The Convergence of Integrals refers to whether an improper integral results in a finite value. Determining this is crucial when dealing with limits of integration that extend to infinity, like in the given problem:

• The improper integral is \( \int_{3}^{+\infty} \frac{2}{x^2-1} \, dx \)

First, express the integral as a limit to evaluate convergence:

• \( \lim_{b \to +\infty} \int_{3}^{b} \left( \frac{1}{x-1} + \frac{1}{x+1} \right) \, dx \)

To analyze convergence, note that both terms \( \frac{1}{x-1} \) and \( \frac{1}{x+1} \) are undefined at their respective asymptotes. However, since we're integrating from 3 to \( b \), this isn't an immediate concern. What matters is the behavior as \( b \to +\infty \).Unfortunately, the result is that both expressions \( \ln|b-1| \) and \( \ln|b+1| \) grow without bound, leading to a divergent integral. This means that the original integral does not converge to a finite value.

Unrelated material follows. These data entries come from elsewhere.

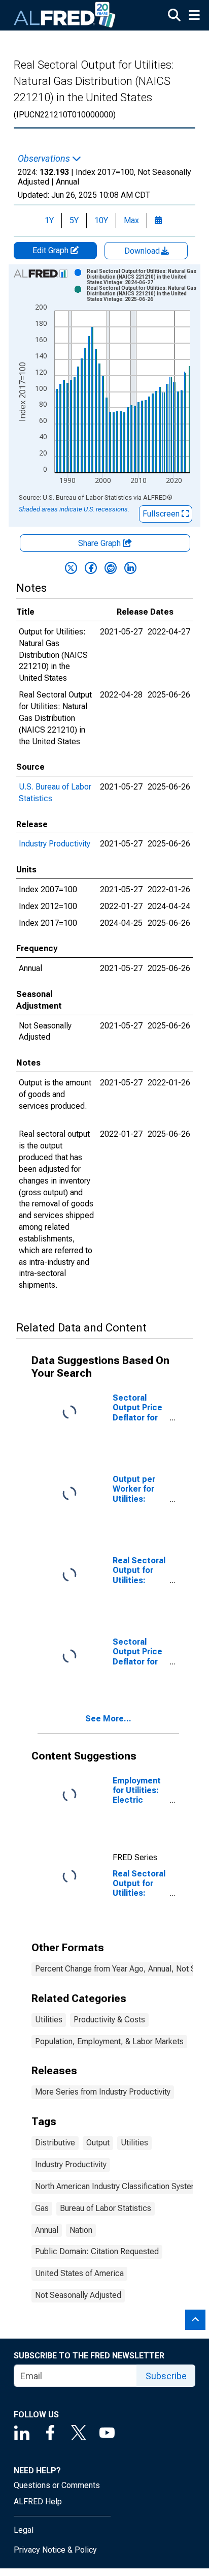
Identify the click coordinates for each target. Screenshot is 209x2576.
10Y (101, 220)
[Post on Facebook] (91, 568)
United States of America (79, 2273)
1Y (49, 220)
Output (98, 2142)
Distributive (55, 2142)
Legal (23, 2530)
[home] (65, 15)
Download (143, 251)
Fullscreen (162, 514)
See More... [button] (108, 1718)
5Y (74, 220)
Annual (46, 2230)
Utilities (48, 2019)
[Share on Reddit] (110, 568)
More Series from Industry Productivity (102, 2092)
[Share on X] (71, 568)
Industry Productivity (54, 843)
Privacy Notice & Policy (55, 2550)
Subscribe (166, 2376)
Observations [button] (45, 158)
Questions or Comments (57, 2485)
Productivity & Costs (109, 2019)
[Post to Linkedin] (130, 568)
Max (131, 220)
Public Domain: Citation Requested (97, 2251)
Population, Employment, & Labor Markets (109, 2041)
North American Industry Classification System (116, 2186)
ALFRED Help (38, 2501)
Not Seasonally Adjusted (78, 2295)
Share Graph (100, 543)
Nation (80, 2230)
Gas (42, 2208)
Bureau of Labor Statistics (105, 2208)
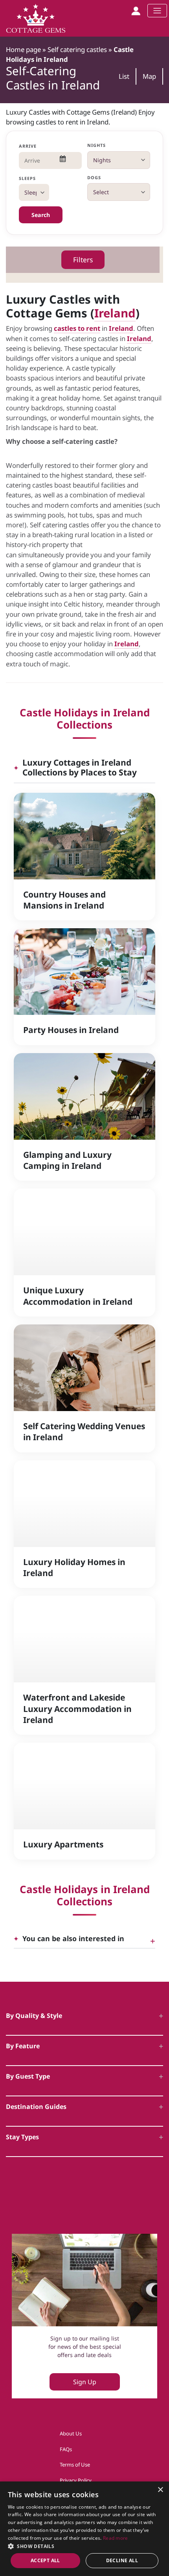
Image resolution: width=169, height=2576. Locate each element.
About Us (71, 2433)
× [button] (160, 2490)
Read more (115, 2538)
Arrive (28, 146)
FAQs (66, 2449)
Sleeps (27, 178)
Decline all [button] (122, 2560)
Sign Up (84, 2382)
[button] (84, 2546)
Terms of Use (75, 2464)
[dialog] (84, 2528)
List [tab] (124, 76)
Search (40, 215)
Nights (96, 145)
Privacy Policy (76, 2480)
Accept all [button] (45, 2560)
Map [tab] (149, 76)
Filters (83, 259)
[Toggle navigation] (157, 10)
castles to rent (77, 328)
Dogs (94, 177)
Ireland (115, 313)
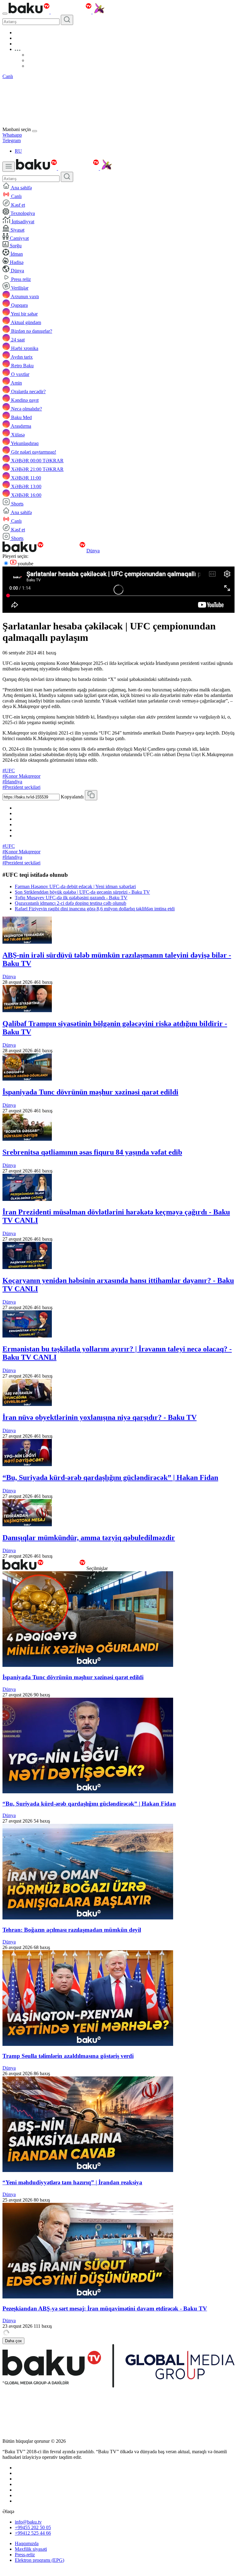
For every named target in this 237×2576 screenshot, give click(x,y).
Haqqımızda (27, 2543)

The Fundamental Theorem of Calculus connects differentiation and integration, essentially asserting that they are inverse processes. It provides a method for evaluating definite integrals:

• If \( F \) is an antiderivative of \( f \) on an interval \([a, b]\), then:

\[\int_{a}^{b} f(x) \, dx = F(b) - F(a)\]In this exercise, once we have decomposed the fraction and computed the antiderivatives, we apply the theorem directly:

• For \( \int \frac{1}{x-1} \, dx \), the antiderivative is \( \ln|x-1| \)
• For \( \int \frac{1}{x+1} \, dx \), it is \( \ln|x+1| \)

Using the theorem, evaluate these integrals from the bounds 3 to \( b \), yielding:

• \( \left[ \ln|x-1| \right]_{3}^{b} + \left[ \ln|x+1| \right]_{3}^{b} \)
• This evaluates as \( \ln|b-1| + \ln|b+1| - \ln|2| - \ln|4| \)

While this setup prepares the integral for analysis, in reality, both terms involving \( b \) approach infinity, resulting in divergence.